Why are we surprised?

Posted on 26 May 2009 by The Manufacturer

Ian Morris of the BFPA points out the inherent flaws dragging British politics into the gutter...

Politicians are currently being hauled over the coals at an alarming rate in a series of whistle blowing events, usually by their mates in the House, who probably have not managed to get their snouts sufficiently far into the trough. The cry has gone up and now they are calling for a review of the rules to help the poor dears avoid these “administrative errors”. This I can assure you will be a total waste of time and your money.

“How cynical”, I hear you say. It must be very easy for a man not to notice £100,000 landing in his bank account, or not to realise that funding your son’s education through the public purse is a sensitive act that, even if justified, should be scrupulously documented to avoid doubt. However, these people who manage our affairs seem not to do this and lose documentation with an ease which in itself should be a crime. Could you imagine the outcry if, in the engineering world, should a job go awry, no drawings or calculations could be found – unthinkable.

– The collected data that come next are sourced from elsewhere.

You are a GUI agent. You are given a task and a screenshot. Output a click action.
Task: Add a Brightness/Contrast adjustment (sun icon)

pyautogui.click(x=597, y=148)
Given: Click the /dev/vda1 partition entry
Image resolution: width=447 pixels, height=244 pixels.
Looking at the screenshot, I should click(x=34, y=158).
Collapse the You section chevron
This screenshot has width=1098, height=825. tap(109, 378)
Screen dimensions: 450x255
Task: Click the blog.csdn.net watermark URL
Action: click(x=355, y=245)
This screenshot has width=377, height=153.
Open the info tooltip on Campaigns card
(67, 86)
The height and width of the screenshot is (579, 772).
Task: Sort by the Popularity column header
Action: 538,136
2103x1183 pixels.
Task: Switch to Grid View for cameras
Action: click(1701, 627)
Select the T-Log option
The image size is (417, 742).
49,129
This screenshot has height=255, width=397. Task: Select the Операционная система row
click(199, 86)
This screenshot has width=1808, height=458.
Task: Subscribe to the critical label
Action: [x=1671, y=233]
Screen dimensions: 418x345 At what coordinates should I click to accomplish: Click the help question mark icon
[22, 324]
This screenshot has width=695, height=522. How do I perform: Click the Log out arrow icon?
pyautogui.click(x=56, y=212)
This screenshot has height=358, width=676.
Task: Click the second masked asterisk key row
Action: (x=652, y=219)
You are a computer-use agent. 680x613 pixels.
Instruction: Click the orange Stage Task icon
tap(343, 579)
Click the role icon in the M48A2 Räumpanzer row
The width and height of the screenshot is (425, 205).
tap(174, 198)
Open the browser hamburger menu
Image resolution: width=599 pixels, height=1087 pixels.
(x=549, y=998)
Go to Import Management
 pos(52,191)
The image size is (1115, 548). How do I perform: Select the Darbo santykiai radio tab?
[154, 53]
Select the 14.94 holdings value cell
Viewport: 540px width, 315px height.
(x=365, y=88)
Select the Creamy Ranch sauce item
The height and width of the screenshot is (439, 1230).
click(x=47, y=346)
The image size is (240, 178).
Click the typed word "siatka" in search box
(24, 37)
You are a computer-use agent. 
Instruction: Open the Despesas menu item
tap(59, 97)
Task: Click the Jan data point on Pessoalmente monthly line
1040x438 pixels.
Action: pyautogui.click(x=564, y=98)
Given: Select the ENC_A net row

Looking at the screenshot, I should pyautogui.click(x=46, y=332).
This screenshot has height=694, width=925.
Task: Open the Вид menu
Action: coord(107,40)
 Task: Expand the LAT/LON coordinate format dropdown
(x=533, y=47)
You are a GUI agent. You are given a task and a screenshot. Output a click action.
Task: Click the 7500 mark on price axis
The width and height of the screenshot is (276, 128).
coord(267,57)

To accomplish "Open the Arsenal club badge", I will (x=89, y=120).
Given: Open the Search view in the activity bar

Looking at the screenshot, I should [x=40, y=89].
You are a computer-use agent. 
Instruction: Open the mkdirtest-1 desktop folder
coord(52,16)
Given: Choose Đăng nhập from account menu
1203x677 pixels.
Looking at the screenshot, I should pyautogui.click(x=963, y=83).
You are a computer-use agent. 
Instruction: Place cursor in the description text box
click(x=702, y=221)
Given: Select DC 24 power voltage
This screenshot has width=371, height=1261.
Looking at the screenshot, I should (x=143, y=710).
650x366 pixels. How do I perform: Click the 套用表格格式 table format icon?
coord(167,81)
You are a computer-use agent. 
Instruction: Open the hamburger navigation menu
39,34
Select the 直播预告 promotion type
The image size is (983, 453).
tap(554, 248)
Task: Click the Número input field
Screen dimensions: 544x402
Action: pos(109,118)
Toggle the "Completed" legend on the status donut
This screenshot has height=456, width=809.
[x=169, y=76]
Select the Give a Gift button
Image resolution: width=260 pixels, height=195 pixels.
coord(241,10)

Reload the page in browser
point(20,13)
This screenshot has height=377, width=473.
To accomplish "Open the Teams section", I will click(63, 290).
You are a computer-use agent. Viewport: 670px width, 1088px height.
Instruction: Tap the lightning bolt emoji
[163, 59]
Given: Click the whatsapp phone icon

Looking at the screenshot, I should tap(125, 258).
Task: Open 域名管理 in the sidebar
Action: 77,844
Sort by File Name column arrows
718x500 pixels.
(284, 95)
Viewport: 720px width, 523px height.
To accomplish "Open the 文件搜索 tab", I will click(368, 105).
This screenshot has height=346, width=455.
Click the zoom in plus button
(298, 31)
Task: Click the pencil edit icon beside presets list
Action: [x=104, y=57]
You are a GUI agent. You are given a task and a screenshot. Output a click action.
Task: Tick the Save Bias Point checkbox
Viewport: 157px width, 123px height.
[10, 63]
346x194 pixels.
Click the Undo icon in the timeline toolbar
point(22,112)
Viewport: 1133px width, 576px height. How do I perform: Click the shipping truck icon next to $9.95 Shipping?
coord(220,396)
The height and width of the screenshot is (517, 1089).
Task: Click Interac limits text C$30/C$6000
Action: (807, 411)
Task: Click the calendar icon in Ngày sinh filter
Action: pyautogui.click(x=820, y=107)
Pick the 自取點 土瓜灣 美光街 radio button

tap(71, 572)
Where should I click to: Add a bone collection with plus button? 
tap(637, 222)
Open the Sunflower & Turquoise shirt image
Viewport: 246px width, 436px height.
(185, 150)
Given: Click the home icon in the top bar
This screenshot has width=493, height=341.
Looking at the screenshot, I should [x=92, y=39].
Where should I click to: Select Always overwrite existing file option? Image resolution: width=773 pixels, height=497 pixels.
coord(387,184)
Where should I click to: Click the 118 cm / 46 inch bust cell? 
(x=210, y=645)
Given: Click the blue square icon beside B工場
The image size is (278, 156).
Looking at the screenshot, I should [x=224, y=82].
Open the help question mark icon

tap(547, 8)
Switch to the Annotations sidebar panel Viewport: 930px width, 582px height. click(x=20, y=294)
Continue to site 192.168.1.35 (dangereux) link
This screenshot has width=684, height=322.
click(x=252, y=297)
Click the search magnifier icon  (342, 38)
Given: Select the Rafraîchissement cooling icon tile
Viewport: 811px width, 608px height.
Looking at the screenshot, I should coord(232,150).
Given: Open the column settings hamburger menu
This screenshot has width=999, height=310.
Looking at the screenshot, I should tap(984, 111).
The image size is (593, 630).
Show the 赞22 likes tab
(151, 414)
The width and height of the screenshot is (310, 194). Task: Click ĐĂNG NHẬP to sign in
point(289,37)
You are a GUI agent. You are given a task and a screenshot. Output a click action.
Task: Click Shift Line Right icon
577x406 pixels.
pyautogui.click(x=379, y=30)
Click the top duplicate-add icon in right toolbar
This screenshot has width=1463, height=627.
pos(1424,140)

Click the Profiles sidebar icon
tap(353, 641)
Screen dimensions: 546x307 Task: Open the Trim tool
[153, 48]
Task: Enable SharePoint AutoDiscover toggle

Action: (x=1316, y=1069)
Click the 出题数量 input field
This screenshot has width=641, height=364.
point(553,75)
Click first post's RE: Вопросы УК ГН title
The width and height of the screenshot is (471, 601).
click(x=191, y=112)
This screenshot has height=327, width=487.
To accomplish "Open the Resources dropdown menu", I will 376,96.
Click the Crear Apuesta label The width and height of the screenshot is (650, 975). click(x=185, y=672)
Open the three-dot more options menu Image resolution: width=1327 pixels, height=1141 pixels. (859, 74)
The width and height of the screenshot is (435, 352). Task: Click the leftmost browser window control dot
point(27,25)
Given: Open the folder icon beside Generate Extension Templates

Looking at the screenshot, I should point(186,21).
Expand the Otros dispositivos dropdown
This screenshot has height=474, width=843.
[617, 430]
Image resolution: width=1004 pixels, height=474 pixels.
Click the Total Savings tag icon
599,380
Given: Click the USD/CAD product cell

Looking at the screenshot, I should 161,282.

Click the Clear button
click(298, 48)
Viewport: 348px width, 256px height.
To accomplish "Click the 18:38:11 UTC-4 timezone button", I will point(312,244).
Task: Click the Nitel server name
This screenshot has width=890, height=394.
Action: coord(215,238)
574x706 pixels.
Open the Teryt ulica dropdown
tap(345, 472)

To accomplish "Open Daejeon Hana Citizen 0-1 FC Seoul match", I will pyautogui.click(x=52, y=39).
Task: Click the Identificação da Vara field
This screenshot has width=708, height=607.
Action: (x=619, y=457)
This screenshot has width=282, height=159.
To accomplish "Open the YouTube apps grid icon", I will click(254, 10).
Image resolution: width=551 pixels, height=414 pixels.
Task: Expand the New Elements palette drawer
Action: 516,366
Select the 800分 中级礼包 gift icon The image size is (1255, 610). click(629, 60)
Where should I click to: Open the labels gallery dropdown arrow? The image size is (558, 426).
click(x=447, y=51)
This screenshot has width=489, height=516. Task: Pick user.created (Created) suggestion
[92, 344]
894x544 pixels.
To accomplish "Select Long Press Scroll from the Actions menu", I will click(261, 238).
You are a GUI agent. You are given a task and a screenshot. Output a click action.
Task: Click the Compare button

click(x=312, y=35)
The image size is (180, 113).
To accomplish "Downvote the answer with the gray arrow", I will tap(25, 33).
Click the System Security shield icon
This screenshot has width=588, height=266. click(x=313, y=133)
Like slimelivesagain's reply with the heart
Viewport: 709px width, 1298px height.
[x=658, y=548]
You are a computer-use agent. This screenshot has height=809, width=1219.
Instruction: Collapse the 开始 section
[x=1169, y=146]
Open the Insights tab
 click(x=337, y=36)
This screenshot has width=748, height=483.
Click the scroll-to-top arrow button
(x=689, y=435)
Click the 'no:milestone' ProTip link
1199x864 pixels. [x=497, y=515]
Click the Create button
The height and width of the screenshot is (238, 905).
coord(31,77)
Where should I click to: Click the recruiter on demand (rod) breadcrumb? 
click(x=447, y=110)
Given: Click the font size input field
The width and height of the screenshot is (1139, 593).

The question I keep finding myself asking is “why be surprised?” We elect to the House of Commons a breed of people who are, in the main, lawyers, economists and people who have just studied politics etc. What tend to be in the minority are engineers, surveyors, builders and so on – the people you could call “real wealth generators”. Those who have dealt with the law at any level know that the main thing to suffer with this side of our society is the truth. They are trained to distort and create interpretations of documents which the man in the street can only marvel at. It therefore follows that whatever rules for good and moral behaviour are put in place, the majority of our political friends can and will find a way of distorting them – and the drafting will create work for yet more lawyers!

This country is currently at a turning point. We have a balance of payments that is surely unsustainable by any calculation, relying for too long on a thoroughly incompetent finance industry to keep us afloat. Now the words are beginning to be heard from politicians that manufacturing matters, but do the people saying them understand the real meaning? Let us all who are in engineering hope so.